> **WORK INSTRUCTION**
Nothing is to be altered; the data must be repeated exactly.

> **Dataset records**
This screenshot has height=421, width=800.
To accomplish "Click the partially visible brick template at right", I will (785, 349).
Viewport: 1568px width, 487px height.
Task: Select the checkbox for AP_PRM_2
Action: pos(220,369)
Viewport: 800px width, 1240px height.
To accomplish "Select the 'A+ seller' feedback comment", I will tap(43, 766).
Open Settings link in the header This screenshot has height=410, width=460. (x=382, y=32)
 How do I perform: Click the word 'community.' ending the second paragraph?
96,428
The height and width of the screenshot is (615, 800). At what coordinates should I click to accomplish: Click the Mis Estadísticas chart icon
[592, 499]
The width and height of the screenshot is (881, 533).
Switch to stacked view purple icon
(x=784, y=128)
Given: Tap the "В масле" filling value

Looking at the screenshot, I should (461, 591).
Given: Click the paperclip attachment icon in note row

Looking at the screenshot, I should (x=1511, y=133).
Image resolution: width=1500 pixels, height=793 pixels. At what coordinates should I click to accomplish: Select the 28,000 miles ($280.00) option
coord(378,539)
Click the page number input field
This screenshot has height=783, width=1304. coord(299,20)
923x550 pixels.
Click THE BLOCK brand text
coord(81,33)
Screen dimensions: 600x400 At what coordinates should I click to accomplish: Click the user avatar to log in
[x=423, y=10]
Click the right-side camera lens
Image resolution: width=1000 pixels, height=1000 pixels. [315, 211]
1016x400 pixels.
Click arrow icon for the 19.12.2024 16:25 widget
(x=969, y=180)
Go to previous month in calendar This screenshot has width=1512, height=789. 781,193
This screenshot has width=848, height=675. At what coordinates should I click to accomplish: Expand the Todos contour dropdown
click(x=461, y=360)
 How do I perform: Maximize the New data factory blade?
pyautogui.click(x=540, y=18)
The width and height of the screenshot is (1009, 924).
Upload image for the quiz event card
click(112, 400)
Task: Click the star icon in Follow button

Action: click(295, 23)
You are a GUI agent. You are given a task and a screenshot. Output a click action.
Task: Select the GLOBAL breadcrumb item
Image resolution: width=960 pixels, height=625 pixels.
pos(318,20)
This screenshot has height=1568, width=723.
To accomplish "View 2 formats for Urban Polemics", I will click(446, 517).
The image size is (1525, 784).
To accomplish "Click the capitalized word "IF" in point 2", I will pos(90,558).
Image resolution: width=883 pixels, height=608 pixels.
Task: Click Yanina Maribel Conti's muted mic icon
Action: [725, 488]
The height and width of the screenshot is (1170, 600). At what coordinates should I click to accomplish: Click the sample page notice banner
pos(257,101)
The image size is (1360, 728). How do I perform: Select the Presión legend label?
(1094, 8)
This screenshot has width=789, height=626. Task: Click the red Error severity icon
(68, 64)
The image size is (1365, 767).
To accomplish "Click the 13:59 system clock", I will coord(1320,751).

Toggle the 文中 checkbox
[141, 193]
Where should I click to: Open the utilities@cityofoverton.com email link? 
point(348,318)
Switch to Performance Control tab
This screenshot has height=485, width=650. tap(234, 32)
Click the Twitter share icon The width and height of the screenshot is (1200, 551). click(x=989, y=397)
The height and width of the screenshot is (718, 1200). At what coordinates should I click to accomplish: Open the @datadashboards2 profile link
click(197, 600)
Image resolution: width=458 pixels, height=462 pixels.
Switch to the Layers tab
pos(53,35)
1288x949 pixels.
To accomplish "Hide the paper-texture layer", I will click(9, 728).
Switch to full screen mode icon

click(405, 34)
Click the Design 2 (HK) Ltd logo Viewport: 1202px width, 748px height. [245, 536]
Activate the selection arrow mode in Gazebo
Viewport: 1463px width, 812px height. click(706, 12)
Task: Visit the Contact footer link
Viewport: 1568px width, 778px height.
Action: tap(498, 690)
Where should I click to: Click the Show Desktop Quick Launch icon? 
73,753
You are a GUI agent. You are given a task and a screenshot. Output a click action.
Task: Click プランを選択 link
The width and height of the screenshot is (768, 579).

> **WRITTEN ANSWER**
This screenshot has height=421, width=800.
To accomplish "Click the partially visible brick template at right", I will (785, 349).
Viewport: 1568px width, 487px height.
Task: Select the checkbox for AP_PRM_2
Action: pos(220,369)
Viewport: 800px width, 1240px height.
To accomplish "Select the 'A+ seller' feedback comment", I will tap(43, 766).
Open Settings link in the header This screenshot has height=410, width=460. (x=382, y=32)
 How do I perform: Click the word 'community.' ending the second paragraph?
96,428
The height and width of the screenshot is (615, 800). At what coordinates should I click to accomplish: Click the Mis Estadísticas chart icon
[592, 499]
The width and height of the screenshot is (881, 533).
Switch to stacked view purple icon
(x=784, y=128)
Given: Tap the "В масле" filling value

Looking at the screenshot, I should (461, 591).
Given: Click the paperclip attachment icon in note row

Looking at the screenshot, I should (x=1511, y=133).
Image resolution: width=1500 pixels, height=793 pixels. At what coordinates should I click to accomplish: Select the 28,000 miles ($280.00) option
coord(378,539)
Click the page number input field
This screenshot has height=783, width=1304. coord(299,20)
923x550 pixels.
Click THE BLOCK brand text
coord(81,33)
Screen dimensions: 600x400 At what coordinates should I click to accomplish: Click the user avatar to log in
[x=423, y=10]
Click the right-side camera lens
Image resolution: width=1000 pixels, height=1000 pixels. [315, 211]
1016x400 pixels.
Click arrow icon for the 19.12.2024 16:25 widget
(x=969, y=180)
Go to previous month in calendar This screenshot has width=1512, height=789. 781,193
This screenshot has width=848, height=675. At what coordinates should I click to accomplish: Expand the Todos contour dropdown
click(x=461, y=360)
 How do I perform: Maximize the New data factory blade?
pyautogui.click(x=540, y=18)
The width and height of the screenshot is (1009, 924).
Upload image for the quiz event card
click(112, 400)
Task: Click the star icon in Follow button

Action: click(295, 23)
You are a GUI agent. You are given a task and a screenshot. Output a click action.
Task: Select the GLOBAL breadcrumb item
Image resolution: width=960 pixels, height=625 pixels.
pos(318,20)
This screenshot has height=1568, width=723.
To accomplish "View 2 formats for Urban Polemics", I will click(446, 517).
The image size is (1525, 784).
To accomplish "Click the capitalized word "IF" in point 2", I will pos(90,558).
Image resolution: width=883 pixels, height=608 pixels.
Task: Click Yanina Maribel Conti's muted mic icon
Action: [725, 488]
The height and width of the screenshot is (1170, 600). At what coordinates should I click to accomplish: Click the sample page notice banner
pos(257,101)
The image size is (1360, 728). How do I perform: Select the Presión legend label?
(1094, 8)
This screenshot has width=789, height=626. Task: Click the red Error severity icon
(68, 64)
The image size is (1365, 767).
To accomplish "Click the 13:59 system clock", I will coord(1320,751).

Toggle the 文中 checkbox
[141, 193]
Where should I click to: Open the utilities@cityofoverton.com email link? 
point(348,318)
Switch to Performance Control tab
This screenshot has height=485, width=650. tap(234, 32)
Click the Twitter share icon The width and height of the screenshot is (1200, 551). click(x=989, y=397)
The height and width of the screenshot is (718, 1200). At what coordinates should I click to accomplish: Open the @datadashboards2 profile link
click(197, 600)
Image resolution: width=458 pixels, height=462 pixels.
Switch to the Layers tab
pos(53,35)
1288x949 pixels.
To accomplish "Hide the paper-texture layer", I will click(9, 728).
Switch to full screen mode icon

click(405, 34)
Click the Design 2 (HK) Ltd logo Viewport: 1202px width, 748px height. [245, 536]
Activate the selection arrow mode in Gazebo
Viewport: 1463px width, 812px height. click(706, 12)
Task: Visit the Contact footer link
Viewport: 1568px width, 778px height.
Action: tap(498, 690)
Where should I click to: Click the Show Desktop Quick Launch icon? 
73,753
You are a GUI agent. You are given a task and a screenshot. Output a click action.
Task: Click プランを選択 link
The width and height of the screenshot is (768, 579).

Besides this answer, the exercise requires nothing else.